Task to complete:
Copy every line of the listing below word for word.

Items from a data source:
------------------------------------------------------------------------

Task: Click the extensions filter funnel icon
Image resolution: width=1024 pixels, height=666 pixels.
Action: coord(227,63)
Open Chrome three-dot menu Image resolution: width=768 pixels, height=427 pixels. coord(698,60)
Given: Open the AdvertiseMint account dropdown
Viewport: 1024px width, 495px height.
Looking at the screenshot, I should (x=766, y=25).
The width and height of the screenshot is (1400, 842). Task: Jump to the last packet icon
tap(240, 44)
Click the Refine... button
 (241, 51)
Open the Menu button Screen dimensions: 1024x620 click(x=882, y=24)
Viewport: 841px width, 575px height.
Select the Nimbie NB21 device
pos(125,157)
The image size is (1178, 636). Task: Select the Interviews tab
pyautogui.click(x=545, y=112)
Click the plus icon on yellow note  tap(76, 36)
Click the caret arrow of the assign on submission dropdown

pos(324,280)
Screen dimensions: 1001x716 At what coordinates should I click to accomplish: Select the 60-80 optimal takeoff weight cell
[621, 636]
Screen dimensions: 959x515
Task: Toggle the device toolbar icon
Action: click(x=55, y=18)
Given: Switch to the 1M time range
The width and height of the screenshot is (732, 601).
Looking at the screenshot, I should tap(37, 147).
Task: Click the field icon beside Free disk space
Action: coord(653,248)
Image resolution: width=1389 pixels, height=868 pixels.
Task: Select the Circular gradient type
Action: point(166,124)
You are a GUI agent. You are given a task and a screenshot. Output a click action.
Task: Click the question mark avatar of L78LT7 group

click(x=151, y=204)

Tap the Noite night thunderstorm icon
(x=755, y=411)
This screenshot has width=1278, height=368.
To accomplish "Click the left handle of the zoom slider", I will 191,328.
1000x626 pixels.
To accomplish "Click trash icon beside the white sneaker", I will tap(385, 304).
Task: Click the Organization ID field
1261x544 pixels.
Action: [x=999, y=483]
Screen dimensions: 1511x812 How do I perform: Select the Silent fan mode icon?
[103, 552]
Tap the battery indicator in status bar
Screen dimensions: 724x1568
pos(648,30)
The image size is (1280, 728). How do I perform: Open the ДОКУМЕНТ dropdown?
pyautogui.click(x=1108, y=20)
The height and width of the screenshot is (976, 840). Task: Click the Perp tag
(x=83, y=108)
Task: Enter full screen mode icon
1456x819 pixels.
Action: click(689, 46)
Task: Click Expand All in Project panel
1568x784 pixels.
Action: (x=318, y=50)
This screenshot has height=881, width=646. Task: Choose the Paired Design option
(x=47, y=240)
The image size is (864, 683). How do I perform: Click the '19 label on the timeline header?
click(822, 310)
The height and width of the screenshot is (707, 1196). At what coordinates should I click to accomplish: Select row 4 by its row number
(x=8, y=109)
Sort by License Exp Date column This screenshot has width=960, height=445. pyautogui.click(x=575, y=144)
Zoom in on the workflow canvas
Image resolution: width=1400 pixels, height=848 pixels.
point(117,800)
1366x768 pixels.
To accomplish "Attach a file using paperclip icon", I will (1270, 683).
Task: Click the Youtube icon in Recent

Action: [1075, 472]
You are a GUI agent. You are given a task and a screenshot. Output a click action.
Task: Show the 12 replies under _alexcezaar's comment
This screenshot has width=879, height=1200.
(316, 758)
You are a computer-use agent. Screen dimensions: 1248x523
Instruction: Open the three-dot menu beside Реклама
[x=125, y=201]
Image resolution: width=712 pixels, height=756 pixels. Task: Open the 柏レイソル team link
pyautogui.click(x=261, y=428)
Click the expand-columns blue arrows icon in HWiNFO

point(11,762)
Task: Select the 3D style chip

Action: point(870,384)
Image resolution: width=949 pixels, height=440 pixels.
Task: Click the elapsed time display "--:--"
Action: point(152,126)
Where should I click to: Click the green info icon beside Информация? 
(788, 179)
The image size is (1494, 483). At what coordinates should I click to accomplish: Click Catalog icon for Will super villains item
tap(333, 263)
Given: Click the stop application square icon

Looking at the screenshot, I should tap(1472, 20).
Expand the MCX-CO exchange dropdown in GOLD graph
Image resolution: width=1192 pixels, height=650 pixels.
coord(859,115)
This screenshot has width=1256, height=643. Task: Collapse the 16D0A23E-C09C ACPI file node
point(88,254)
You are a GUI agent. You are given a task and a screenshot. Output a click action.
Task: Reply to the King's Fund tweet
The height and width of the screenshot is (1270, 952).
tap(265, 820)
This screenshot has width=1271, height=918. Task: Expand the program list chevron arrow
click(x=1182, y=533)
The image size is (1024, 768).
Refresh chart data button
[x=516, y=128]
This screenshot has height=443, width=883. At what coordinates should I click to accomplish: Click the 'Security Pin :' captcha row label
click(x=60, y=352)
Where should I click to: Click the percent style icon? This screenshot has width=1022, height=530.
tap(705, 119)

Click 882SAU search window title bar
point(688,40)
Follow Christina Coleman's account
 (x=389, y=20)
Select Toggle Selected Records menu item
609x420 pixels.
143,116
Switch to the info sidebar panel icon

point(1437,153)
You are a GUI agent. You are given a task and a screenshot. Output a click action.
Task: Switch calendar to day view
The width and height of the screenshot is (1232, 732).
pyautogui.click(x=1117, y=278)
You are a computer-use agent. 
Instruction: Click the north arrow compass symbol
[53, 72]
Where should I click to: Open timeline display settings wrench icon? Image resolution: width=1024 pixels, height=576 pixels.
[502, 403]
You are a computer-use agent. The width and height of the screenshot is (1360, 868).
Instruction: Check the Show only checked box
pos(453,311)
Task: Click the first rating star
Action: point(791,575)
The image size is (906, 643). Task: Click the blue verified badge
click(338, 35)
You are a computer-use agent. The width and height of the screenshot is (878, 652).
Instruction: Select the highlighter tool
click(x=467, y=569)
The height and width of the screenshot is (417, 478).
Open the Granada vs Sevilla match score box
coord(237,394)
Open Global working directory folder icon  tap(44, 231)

------------------------------------------------------------------------

Final result:
Task: Click the extensions filter funnel icon
Image resolution: width=1024 pixels, height=666 pixels.
Action: coord(227,63)
Open Chrome three-dot menu Image resolution: width=768 pixels, height=427 pixels. coord(698,60)
Given: Open the AdvertiseMint account dropdown
Viewport: 1024px width, 495px height.
Looking at the screenshot, I should (x=766, y=25).
The width and height of the screenshot is (1400, 842). Task: Jump to the last packet icon
tap(240, 44)
Click the Refine... button
 (241, 51)
Open the Menu button Screen dimensions: 1024x620 click(x=882, y=24)
Viewport: 841px width, 575px height.
Select the Nimbie NB21 device
pos(125,157)
The image size is (1178, 636). Task: Select the Interviews tab
pyautogui.click(x=545, y=112)
Click the plus icon on yellow note  tap(76, 36)
Click the caret arrow of the assign on submission dropdown

pos(324,280)
Screen dimensions: 1001x716 At what coordinates should I click to accomplish: Select the 60-80 optimal takeoff weight cell
[621, 636]
Screen dimensions: 959x515
Task: Toggle the device toolbar icon
Action: click(x=55, y=18)
Given: Switch to the 1M time range
The width and height of the screenshot is (732, 601).
Looking at the screenshot, I should tap(37, 147).
Task: Click the field icon beside Free disk space
Action: coord(653,248)
Image resolution: width=1389 pixels, height=868 pixels.
Task: Select the Circular gradient type
Action: point(166,124)
You are a GUI agent. You are given a task and a screenshot. Output a click action.
Task: Click the question mark avatar of L78LT7 group

click(x=151, y=204)

Tap the Noite night thunderstorm icon
(x=755, y=411)
This screenshot has width=1278, height=368.
To accomplish "Click the left handle of the zoom slider", I will 191,328.
1000x626 pixels.
To accomplish "Click trash icon beside the white sneaker", I will tap(385, 304).
Task: Click the Organization ID field
1261x544 pixels.
Action: [x=999, y=483]
Screen dimensions: 1511x812 How do I perform: Select the Silent fan mode icon?
[103, 552]
Tap the battery indicator in status bar
Screen dimensions: 724x1568
pos(648,30)
The image size is (1280, 728). How do I perform: Open the ДОКУМЕНТ dropdown?
pyautogui.click(x=1108, y=20)
The height and width of the screenshot is (976, 840). Task: Click the Perp tag
(x=83, y=108)
Task: Enter full screen mode icon
1456x819 pixels.
Action: click(689, 46)
Task: Click Expand All in Project panel
1568x784 pixels.
Action: (x=318, y=50)
This screenshot has height=881, width=646. Task: Choose the Paired Design option
(x=47, y=240)
The image size is (864, 683). How do I perform: Click the '19 label on the timeline header?
click(822, 310)
The height and width of the screenshot is (707, 1196). At what coordinates should I click to accomplish: Select row 4 by its row number
(x=8, y=109)
Sort by License Exp Date column This screenshot has width=960, height=445. pyautogui.click(x=575, y=144)
Zoom in on the workflow canvas
Image resolution: width=1400 pixels, height=848 pixels.
point(117,800)
1366x768 pixels.
To accomplish "Attach a file using paperclip icon", I will (1270, 683).
Task: Click the Youtube icon in Recent

Action: [1075, 472]
You are a GUI agent. You are given a task and a screenshot. Output a click action.
Task: Show the 12 replies under _alexcezaar's comment
This screenshot has width=879, height=1200.
(316, 758)
You are a computer-use agent. Screen dimensions: 1248x523
Instruction: Open the three-dot menu beside Реклама
[x=125, y=201]
Image resolution: width=712 pixels, height=756 pixels. Task: Open the 柏レイソル team link
pyautogui.click(x=261, y=428)
Click the expand-columns blue arrows icon in HWiNFO

point(11,762)
Task: Select the 3D style chip

Action: point(870,384)
Image resolution: width=949 pixels, height=440 pixels.
Task: Click the elapsed time display "--:--"
Action: point(152,126)
Where should I click to: Click the green info icon beside Информация? 
(788, 179)
The image size is (1494, 483). At what coordinates should I click to accomplish: Click Catalog icon for Will super villains item
tap(333, 263)
Given: Click the stop application square icon

Looking at the screenshot, I should tap(1472, 20).
Expand the MCX-CO exchange dropdown in GOLD graph
Image resolution: width=1192 pixels, height=650 pixels.
coord(859,115)
This screenshot has width=1256, height=643. Task: Collapse the 16D0A23E-C09C ACPI file node
point(88,254)
You are a GUI agent. You are given a task and a screenshot. Output a click action.
Task: Reply to the King's Fund tweet
The height and width of the screenshot is (1270, 952).
tap(265, 820)
This screenshot has width=1271, height=918. Task: Expand the program list chevron arrow
click(x=1182, y=533)
The image size is (1024, 768).
Refresh chart data button
[x=516, y=128]
This screenshot has height=443, width=883. At what coordinates should I click to accomplish: Click the 'Security Pin :' captcha row label
click(x=60, y=352)
Where should I click to: Click the percent style icon? This screenshot has width=1022, height=530.
tap(705, 119)

Click 882SAU search window title bar
point(688,40)
Follow Christina Coleman's account
 (x=389, y=20)
Select Toggle Selected Records menu item
609x420 pixels.
143,116
Switch to the info sidebar panel icon

point(1437,153)
You are a GUI agent. You are given a task and a screenshot. Output a click action.
Task: Switch calendar to day view
The width and height of the screenshot is (1232, 732).
pyautogui.click(x=1117, y=278)
You are a computer-use agent. 
Instruction: Click the north arrow compass symbol
[53, 72]
Where should I click to: Open timeline display settings wrench icon? Image resolution: width=1024 pixels, height=576 pixels.
[502, 403]
You are a computer-use agent. The width and height of the screenshot is (1360, 868).
Instruction: Check the Show only checked box
pos(453,311)
Task: Click the first rating star
Action: point(791,575)
The image size is (906, 643). Task: Click the blue verified badge
click(338, 35)
You are a computer-use agent. The width and height of the screenshot is (878, 652).
Instruction: Select the highlighter tool
click(x=467, y=569)
The height and width of the screenshot is (417, 478).
Open the Granada vs Sevilla match score box
coord(237,394)
Open Global working directory folder icon  tap(44, 231)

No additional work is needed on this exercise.